Output all of the entries beneath, exactly as written.

Start of Block

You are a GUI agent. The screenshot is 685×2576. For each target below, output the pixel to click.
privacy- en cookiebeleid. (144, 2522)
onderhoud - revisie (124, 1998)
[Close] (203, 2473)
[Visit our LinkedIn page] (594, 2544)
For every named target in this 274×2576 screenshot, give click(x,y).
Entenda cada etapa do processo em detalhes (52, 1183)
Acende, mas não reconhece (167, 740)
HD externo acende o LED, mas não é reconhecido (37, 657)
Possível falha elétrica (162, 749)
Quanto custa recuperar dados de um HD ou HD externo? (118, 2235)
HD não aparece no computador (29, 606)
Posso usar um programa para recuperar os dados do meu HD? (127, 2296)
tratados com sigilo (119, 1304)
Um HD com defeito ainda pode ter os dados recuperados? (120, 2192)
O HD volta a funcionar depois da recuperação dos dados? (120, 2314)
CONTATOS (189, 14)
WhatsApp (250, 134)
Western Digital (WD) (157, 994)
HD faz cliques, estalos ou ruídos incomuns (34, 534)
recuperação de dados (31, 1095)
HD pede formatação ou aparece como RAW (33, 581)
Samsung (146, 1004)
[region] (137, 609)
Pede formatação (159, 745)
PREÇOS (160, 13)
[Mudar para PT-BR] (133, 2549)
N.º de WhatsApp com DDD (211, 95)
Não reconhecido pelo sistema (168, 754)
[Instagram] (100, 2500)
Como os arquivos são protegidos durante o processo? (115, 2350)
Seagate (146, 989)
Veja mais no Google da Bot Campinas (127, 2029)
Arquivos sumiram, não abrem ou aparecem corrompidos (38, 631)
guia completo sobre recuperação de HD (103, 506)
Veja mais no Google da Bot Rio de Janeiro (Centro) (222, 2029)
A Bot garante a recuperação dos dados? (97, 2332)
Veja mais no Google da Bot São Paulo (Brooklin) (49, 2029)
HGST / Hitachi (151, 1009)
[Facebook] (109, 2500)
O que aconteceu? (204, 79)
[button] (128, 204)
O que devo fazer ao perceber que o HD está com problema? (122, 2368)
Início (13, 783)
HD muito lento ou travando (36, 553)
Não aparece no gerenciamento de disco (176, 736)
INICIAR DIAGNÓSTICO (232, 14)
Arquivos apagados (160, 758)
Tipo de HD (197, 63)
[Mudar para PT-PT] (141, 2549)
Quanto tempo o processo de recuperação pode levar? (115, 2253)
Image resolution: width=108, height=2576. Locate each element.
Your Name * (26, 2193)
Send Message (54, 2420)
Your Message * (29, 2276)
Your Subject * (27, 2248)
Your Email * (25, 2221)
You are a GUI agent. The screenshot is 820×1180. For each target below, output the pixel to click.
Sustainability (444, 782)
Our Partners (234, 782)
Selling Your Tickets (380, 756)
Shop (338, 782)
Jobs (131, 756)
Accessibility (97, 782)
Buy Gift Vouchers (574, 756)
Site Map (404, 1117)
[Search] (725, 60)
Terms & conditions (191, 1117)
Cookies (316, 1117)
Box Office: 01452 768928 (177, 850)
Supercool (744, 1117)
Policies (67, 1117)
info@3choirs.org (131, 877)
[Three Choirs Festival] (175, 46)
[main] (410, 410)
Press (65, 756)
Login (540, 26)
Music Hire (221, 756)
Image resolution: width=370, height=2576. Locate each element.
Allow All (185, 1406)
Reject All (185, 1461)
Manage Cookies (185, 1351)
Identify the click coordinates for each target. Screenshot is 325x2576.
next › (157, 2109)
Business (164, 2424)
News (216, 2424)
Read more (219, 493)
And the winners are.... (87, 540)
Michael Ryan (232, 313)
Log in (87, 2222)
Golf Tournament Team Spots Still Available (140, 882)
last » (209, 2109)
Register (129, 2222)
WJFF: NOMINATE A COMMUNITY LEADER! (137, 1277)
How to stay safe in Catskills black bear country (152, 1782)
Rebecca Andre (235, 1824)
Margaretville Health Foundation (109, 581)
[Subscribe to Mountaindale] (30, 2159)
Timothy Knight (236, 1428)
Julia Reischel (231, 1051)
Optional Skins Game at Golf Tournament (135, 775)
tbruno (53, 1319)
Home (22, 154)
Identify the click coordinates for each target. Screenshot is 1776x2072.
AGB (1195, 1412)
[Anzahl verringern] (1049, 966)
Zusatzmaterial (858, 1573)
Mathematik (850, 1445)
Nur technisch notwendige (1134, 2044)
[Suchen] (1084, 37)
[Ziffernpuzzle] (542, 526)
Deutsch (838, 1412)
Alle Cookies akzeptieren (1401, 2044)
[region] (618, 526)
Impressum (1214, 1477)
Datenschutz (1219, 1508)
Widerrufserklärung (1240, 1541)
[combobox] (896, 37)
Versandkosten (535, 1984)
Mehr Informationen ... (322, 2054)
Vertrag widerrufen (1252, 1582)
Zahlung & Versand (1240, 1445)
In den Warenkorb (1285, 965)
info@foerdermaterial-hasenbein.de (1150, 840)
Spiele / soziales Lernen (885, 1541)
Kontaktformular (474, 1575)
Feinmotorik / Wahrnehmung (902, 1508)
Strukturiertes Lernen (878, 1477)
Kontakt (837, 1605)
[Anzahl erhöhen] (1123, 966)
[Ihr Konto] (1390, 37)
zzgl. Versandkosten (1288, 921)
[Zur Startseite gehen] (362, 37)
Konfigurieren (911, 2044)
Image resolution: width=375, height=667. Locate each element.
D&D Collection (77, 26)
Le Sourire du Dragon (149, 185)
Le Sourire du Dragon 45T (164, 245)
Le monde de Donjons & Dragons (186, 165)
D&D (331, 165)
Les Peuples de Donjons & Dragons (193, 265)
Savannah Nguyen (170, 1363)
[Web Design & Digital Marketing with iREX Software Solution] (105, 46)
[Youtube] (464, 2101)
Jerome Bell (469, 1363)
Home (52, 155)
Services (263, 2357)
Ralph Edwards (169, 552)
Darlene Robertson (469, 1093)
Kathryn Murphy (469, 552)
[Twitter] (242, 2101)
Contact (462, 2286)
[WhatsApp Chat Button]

End of Block

Result below
You are a GUI agent. The screenshot is 685×2576. For each target below, output the pixel to click.
privacy- en cookiebeleid. (144, 2522)
onderhoud - revisie (124, 1998)
[Close] (203, 2473)
[Visit our LinkedIn page] (594, 2544)
For every named target in this 274×2576 screenshot, give click(x,y).
Entenda cada etapa do processo em detalhes (52, 1183)
Acende, mas não reconhece (167, 740)
HD externo acende o LED, mas não é reconhecido (37, 657)
Possível falha elétrica (162, 749)
Quanto custa recuperar dados de um HD ou HD externo? (118, 2235)
HD não aparece no computador (29, 606)
Posso usar um programa para recuperar os dados do meu HD? (127, 2296)
tratados com sigilo (119, 1304)
Um HD com defeito ainda pode ter os dados recuperados? (120, 2192)
O HD volta a funcionar depois da recuperação dos dados? (120, 2314)
CONTATOS (189, 14)
WhatsApp (250, 134)
Western Digital (WD) (157, 994)
HD faz cliques, estalos ou ruídos incomuns (34, 534)
recuperação de dados (31, 1095)
HD pede formatação ou aparece como RAW (33, 581)
Samsung (146, 1004)
[region] (137, 609)
Pede formatação (159, 745)
PREÇOS (160, 13)
[Mudar para PT-BR] (133, 2549)
N.º de WhatsApp com DDD (211, 95)
Não reconhecido pelo sistema (168, 754)
[Instagram] (100, 2500)
Como os arquivos são protegidos durante o processo? (115, 2350)
Seagate (146, 989)
Veja mais no Google da Bot Campinas (127, 2029)
Arquivos sumiram, não abrem ou aparecem corrompidos (38, 631)
guia completo sobre recuperação de HD (103, 506)
Veja mais no Google da Bot Rio de Janeiro (Centro) (222, 2029)
A Bot garante a recuperação dos dados? (97, 2332)
Veja mais no Google da Bot São Paulo (Brooklin) (49, 2029)
HGST / Hitachi (151, 1009)
[Facebook] (109, 2500)
O que aconteceu? (204, 79)
[button] (128, 204)
O que devo fazer ao perceber que o HD está com problema? (122, 2368)
Início (13, 783)
HD muito lento ou travando (36, 553)
Não aparece no gerenciamento de disco (176, 736)
INICIAR DIAGNÓSTICO (232, 14)
Arquivos apagados (160, 758)
Tipo de HD (197, 63)
[Mudar para PT-PT] (141, 2549)
Quanto tempo o processo de recuperação pode levar? (115, 2253)
Image resolution: width=108, height=2576. Locate each element.
Your Name * (26, 2193)
Send Message (54, 2420)
Your Message * (29, 2276)
Your Subject * (27, 2248)
Your Email * (25, 2221)
You are a GUI agent. The screenshot is 820×1180. For each target below, output the pixel to click.
Sustainability (444, 782)
Our Partners (234, 782)
Selling Your Tickets (380, 756)
Shop (338, 782)
Jobs (131, 756)
Accessibility (97, 782)
Buy Gift Vouchers (574, 756)
Site Map (404, 1117)
[Search] (725, 60)
Terms & conditions (191, 1117)
Cookies (316, 1117)
Box Office: 01452 768928 (177, 850)
Supercool (744, 1117)
Policies (67, 1117)
info@3choirs.org (131, 877)
[Three Choirs Festival] (175, 46)
[main] (410, 410)
Press (65, 756)
Login (540, 26)
Music Hire (221, 756)
Image resolution: width=370, height=2576. Locate each element.
Allow All (185, 1406)
Reject All (185, 1461)
Manage Cookies (185, 1351)
Identify the click coordinates for each target. Screenshot is 325x2576.
next › (157, 2109)
Business (164, 2424)
News (216, 2424)
Read more (219, 493)
And the winners are.... (87, 540)
Michael Ryan (232, 313)
Log in (87, 2222)
Golf Tournament Team Spots Still Available (140, 882)
last » (209, 2109)
Register (129, 2222)
WJFF: NOMINATE A COMMUNITY LEADER! (137, 1277)
How to stay safe in Catskills black bear country (152, 1782)
Rebecca Andre (235, 1824)
Margaretville Health Foundation (109, 581)
[Subscribe to Mountaindale] (30, 2159)
Timothy Knight (236, 1428)
Julia Reischel (231, 1051)
Optional Skins Game at Golf Tournament (135, 775)
tbruno (53, 1319)
Home (22, 154)
Identify the click coordinates for each target. Screenshot is 1776x2072.
AGB (1195, 1412)
[Anzahl verringern] (1049, 966)
Zusatzmaterial (858, 1573)
Mathematik (850, 1445)
Nur technisch notwendige (1134, 2044)
[Suchen] (1084, 37)
[Ziffernpuzzle] (542, 526)
Deutsch (838, 1412)
Alle Cookies akzeptieren (1401, 2044)
[region] (618, 526)
Impressum (1214, 1477)
Datenschutz (1219, 1508)
Widerrufserklärung (1240, 1541)
[combobox] (896, 37)
Versandkosten (535, 1984)
Mehr Informationen ... (322, 2054)
Vertrag widerrufen (1252, 1582)
Zahlung & Versand (1240, 1445)
In den Warenkorb (1285, 965)
info@foerdermaterial-hasenbein.de (1150, 840)
Spiele / soziales Lernen (885, 1541)
Kontaktformular (474, 1575)
Feinmotorik / Wahrnehmung (902, 1508)
Strukturiertes Lernen (878, 1477)
Kontakt (837, 1605)
[Anzahl erhöhen] (1123, 966)
[Ihr Konto] (1390, 37)
zzgl. Versandkosten (1288, 921)
[Zur Startseite gehen] (362, 37)
Konfigurieren (911, 2044)
Image resolution: width=375, height=667. Locate each element.
D&D Collection (77, 26)
Le Sourire du Dragon (149, 185)
Le Sourire du Dragon 45T (164, 245)
Le monde de Donjons & Dragons (186, 165)
D&D (331, 165)
Les Peuples de Donjons & Dragons (193, 265)
Savannah Nguyen (170, 1363)
[Web Design & Digital Marketing with iREX Software Solution] (105, 46)
[Youtube] (464, 2101)
Jerome Bell (469, 1363)
Home (52, 155)
Services (263, 2357)
Ralph Edwards (169, 552)
Darlene Robertson (469, 1093)
Kathryn Murphy (469, 552)
[Twitter] (242, 2101)
Contact (462, 2286)
[WhatsApp Chat Button]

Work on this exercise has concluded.